Porque en la actual ola de globalización y financiarización de nuestras economías, multiplicada por las TIC, la automatización y la industria 4.0, los intereses (de producción o de consumo) nacionales o locales quedan relegados a los intereses globales de los inversores. Inversores que utilizan la ruptura espacial entre producción y consumo como nichos de negocio para aprovechar los diferenciales en responsabilidad social, ambiental, laboral o fiscal en una igualación a la baja (no solo por parte de las empresas globales foráneas como Google o Apple, sino también por la ingeniería off-shore de nuestro patriotas del IBEX35)(aquí).

Habría que comprobar eso que a Basave, y a quién esto escribe, le resulta problemático: si es posible un crecimiento con redistribución de riqueza bajo aquella ineluctable dinámica global del capital.

Para empezar porque los éxodos migratorios masivos que la acompañan (y de nuevo Alemania es avanzadilla a causa de su crisis demográfica) junto a la destrucción de las viejas clases medias, trabajan más bien a favor de una solución populista de extrema derecha que en favor de una nueva socialdemocracia. En esto Unidos Podemos o Siryza serían más bien excepción que la regla (francesa o centroeuropea).

Lo que Basave denomina “firma global” (demasiado grande para caer y que transforma en su mendigo al gobierno) solo aparentemente actúa con estadofobia. Lo que persigue es abducirlo, privatizar sus resultados e influencias, desentenderse de su financiación y de sus costes. Pongamos por caso en la penetración de Blackrock en el IBEX35 español (aquí).

Y hacerlo en ausencia de un Gobierno supranacional (mundial o europeo) porque la depredación selvática así lo reclama. Se cumple así la regla de oro de que el 1 por ciento de la población pueda decidir el destino del 99 por ciento. Y hacerlo en bien conocidos foros exclusivos donde se discuten estrategias ajenas a cualquier procedimiento representativo o popular. Lo que precisamente activa una contestación popular sistemática que así lo percibe.

Es éste, sin duda, un más que contraproducente ambiente externo para poder modular la economía de mercado en un pacto social interno como reclama Pablo Iglesias. Ambiente que transforma nuestras democracias parlamentarias en democracias oligárquicas, en las que determinadas élites capturan el Estado y no están dispuestas a que ninguna mayoría parlamentaria rompa ese estado de las cosas.

Una nueva ruptura socialdemócrata

Que las dificultades sean muchas -y crecientes- no impide que podamos enumerar algunas líneas maestras de una necesaria ruptura respecto a la clamorosa abducción neoliberal en que habría caído la tercera socialdemocracia.

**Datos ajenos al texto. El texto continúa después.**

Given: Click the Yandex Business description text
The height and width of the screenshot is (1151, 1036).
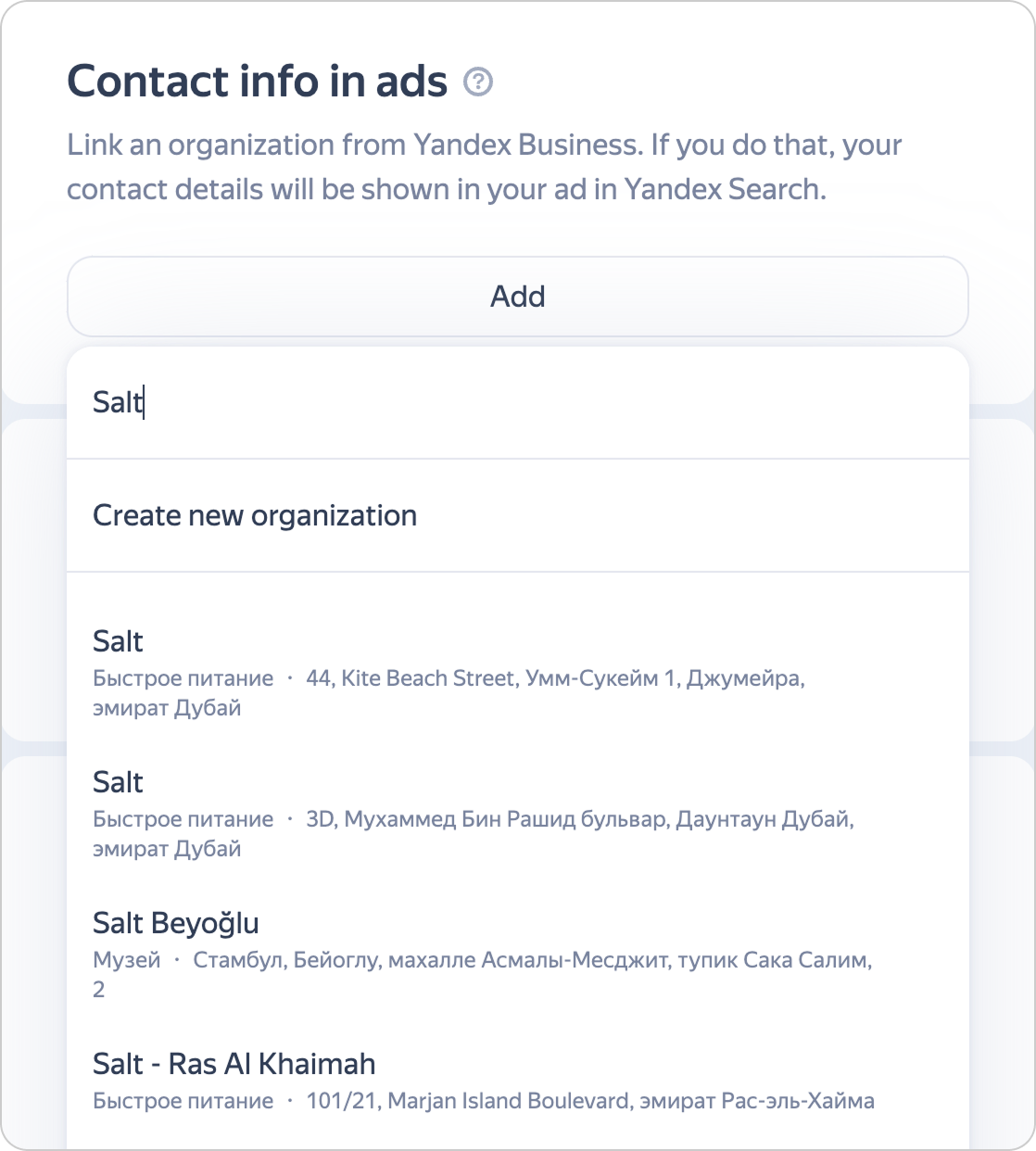Looking at the screenshot, I should click(484, 167).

En el ámbito de lo demócrata conviene enfatizar que en una cabal democracia es ésta la que debe pilotar el Gobierno y no éste el que esquive la democracia. Por ejemplo en una reforma constitucional express sin referéndum popular. Acto seguido debe añadirse que cualquier integración supranacional debe subordinarse a la soberanía popular mayoritaria en el parlamento (propio o europeo) y no a erosionarlas, como de hecho sucede hoy con los dictados de la troika.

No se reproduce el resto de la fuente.